Un instant de silence suivi cette expression involontaire d'une douleur mystérieuse. Puis Andrée, reprenant tout à coup la parole avec une insouciance apparente que démentait l'humidité de ses yeux : - Voyons, ma tante, dit-elle, est-ce que cela sent quelque chose, ces jonquilles ! Et tout en parlant, la petite fille enlevait des mains de la chanoinesse deux ou trois fleurs, qu'elle eut soin de garder après les avoir respirées. Francis répondit à ce procédé par un regard dont la tendre reconnaissance couvrit de rougeur le front de sa délicate consolatrice. En cet endroit, une nouvelle disposition du terrain força le jeune officier à se séparer des deux dames, et Andrée n'en fut pas fâchée.

Le pays que traversait le détachement avait peu à peu changé d'aspect. La vue n'était plus attristée par l'âpre nudité des cimes; l'horizon se rétrécissait : les chemins se régularisaient entre des haies vives, exhaussées comme des retranchements naturels et soutenues à des intervalles rapprochés par de gros arbres chargés de feuilles; ces haies servaient de clôture à des champs ou à des prairies plantés de pommiers aux fleurs blanches et roses. Au bruit des chevaux, de grands bœufs avançaient à travers les taillis leurs têtes méditatives et contemplaient les voyageurs d'un air abstrait.

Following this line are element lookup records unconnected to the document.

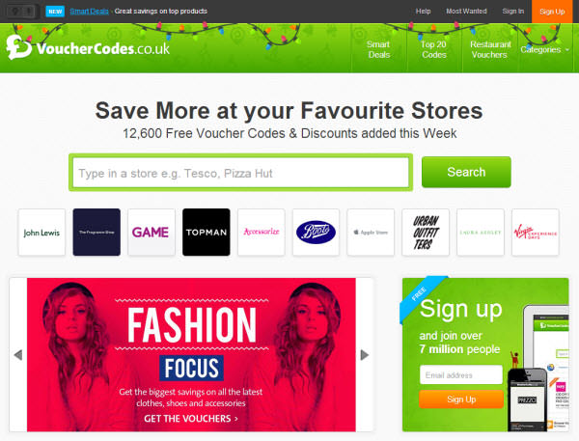Open the Virgin Experience Days tile

coord(535,233)
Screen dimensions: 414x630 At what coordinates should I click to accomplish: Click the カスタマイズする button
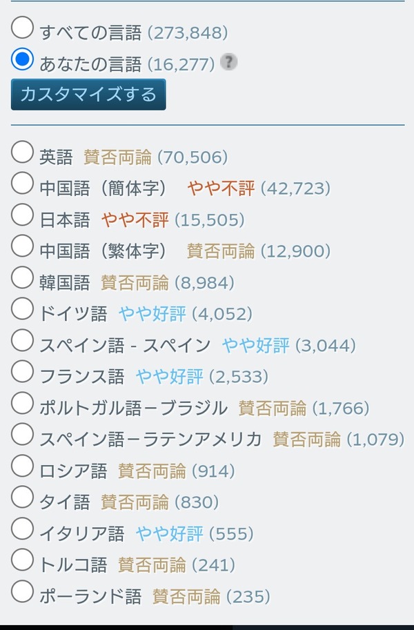(x=88, y=95)
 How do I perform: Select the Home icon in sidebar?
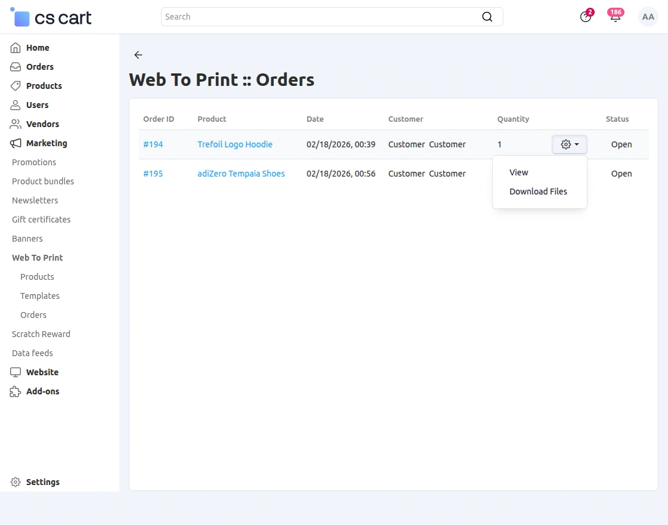click(15, 48)
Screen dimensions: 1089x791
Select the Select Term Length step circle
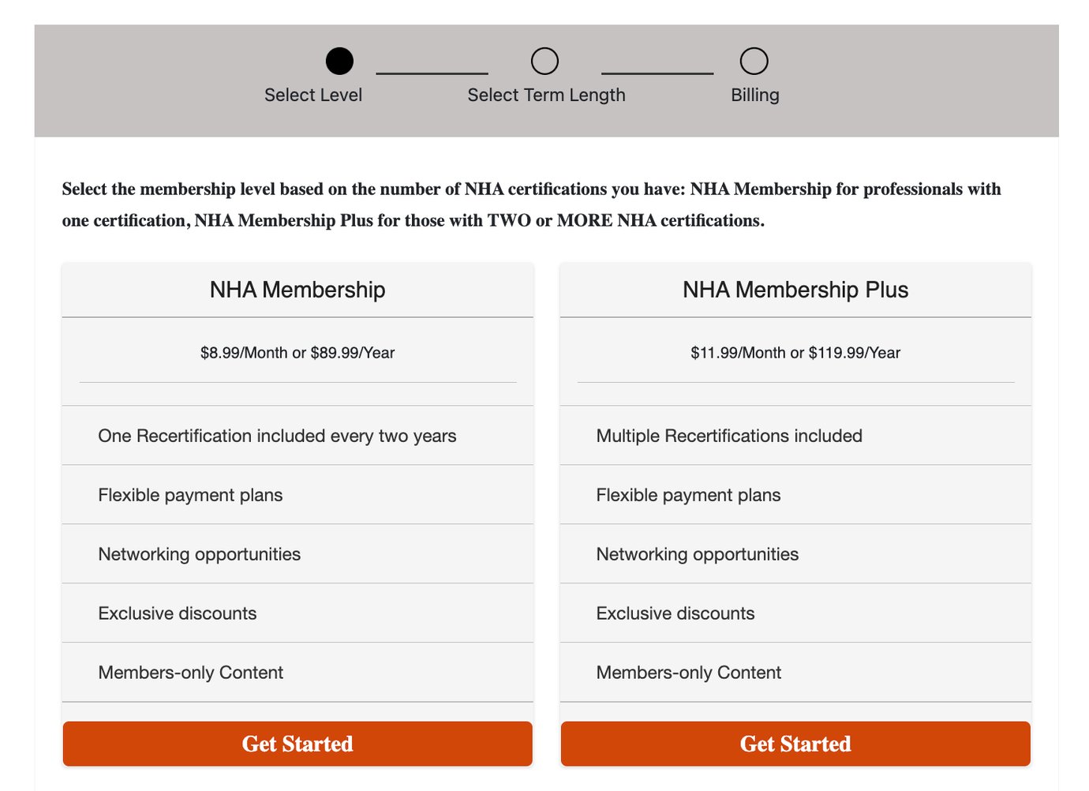[x=545, y=61]
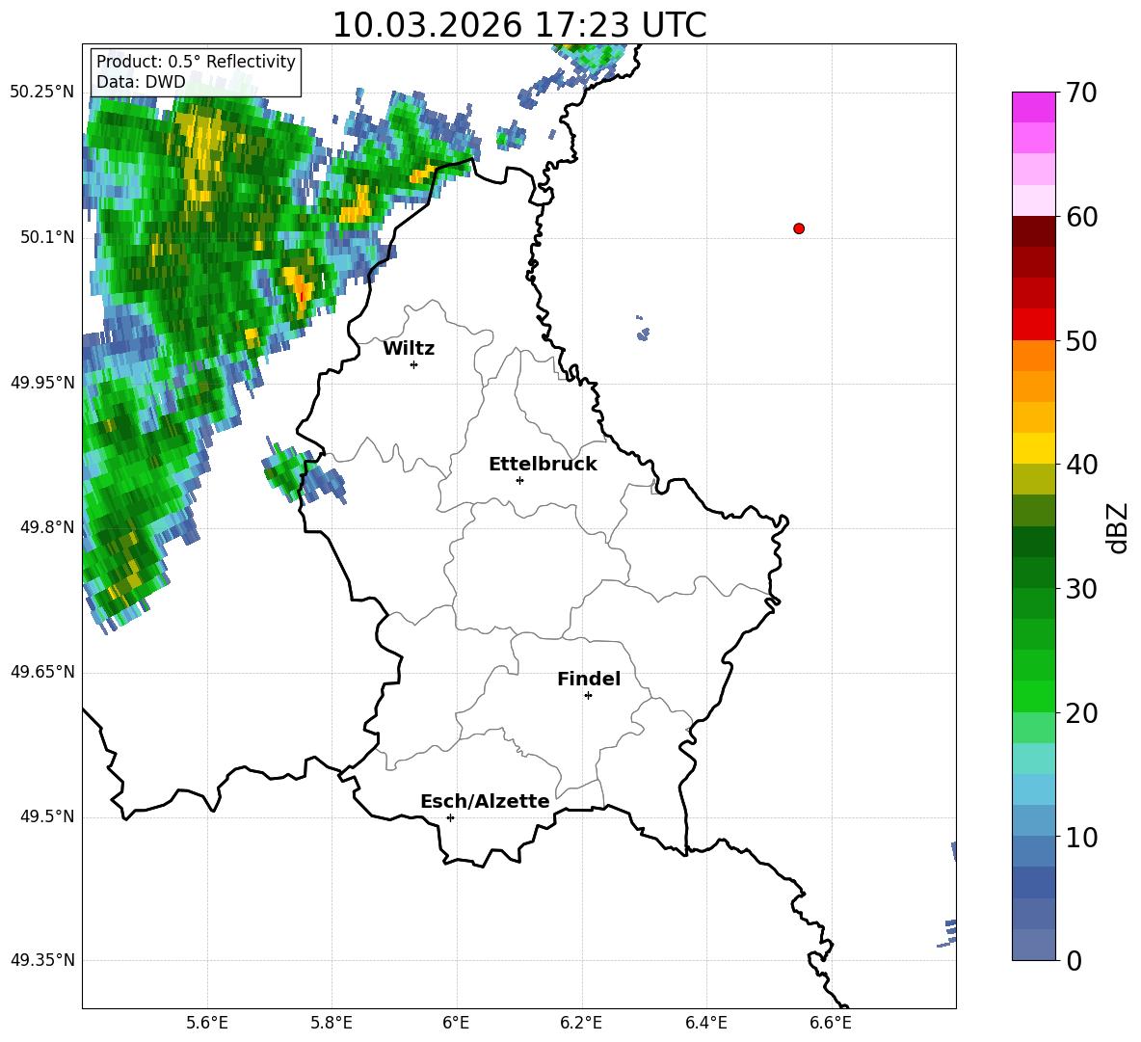Click the 6°E longitude axis label
This screenshot has width=1141, height=1042.
pos(456,1023)
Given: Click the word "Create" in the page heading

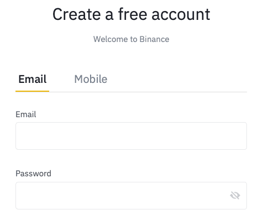Looking at the screenshot, I should point(77,14).
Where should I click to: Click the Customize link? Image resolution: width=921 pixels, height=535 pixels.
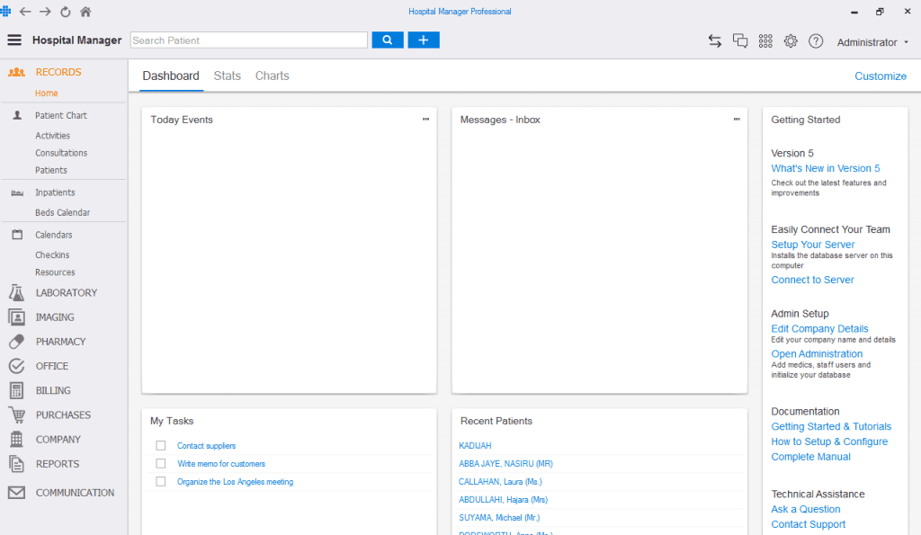pos(880,76)
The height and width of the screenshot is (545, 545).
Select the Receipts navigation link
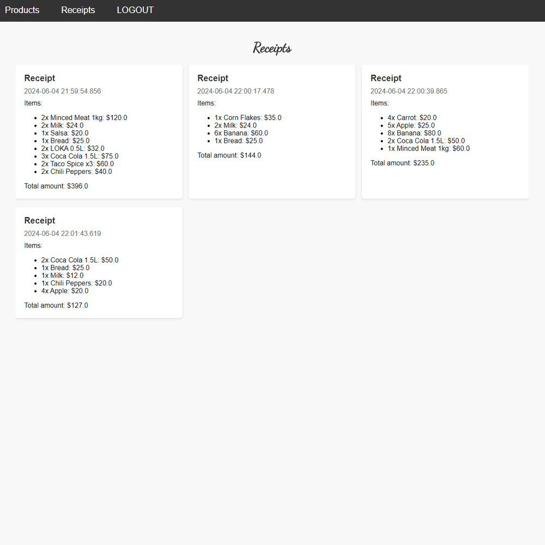pos(78,10)
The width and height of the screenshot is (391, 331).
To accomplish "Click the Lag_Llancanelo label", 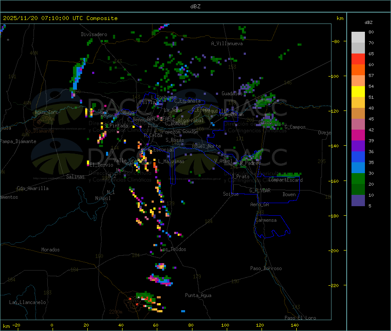I will [28, 302].
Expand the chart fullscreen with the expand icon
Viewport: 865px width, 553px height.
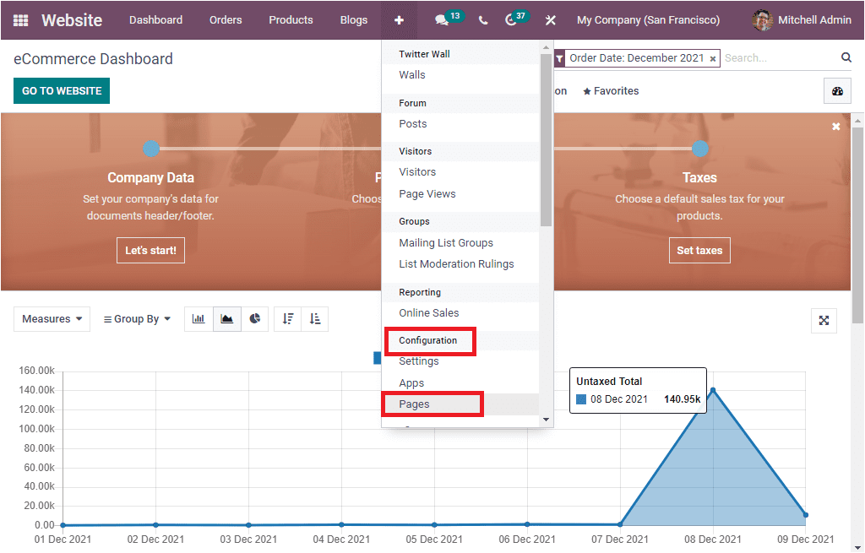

Çà et là apparaissaient parmi les arbres de basses chaumières, revêtues d'une enveloppe de lichens et de mousse. Les chênes des haies et les pommiers des champs, se rapprochant et se massant à une certaine distance, semblaient couvrir toute la campagne d'une épaisse forêt, au milieu de laquelle la pointe frêle des clochers indiquait de temps en temps la place d'un village.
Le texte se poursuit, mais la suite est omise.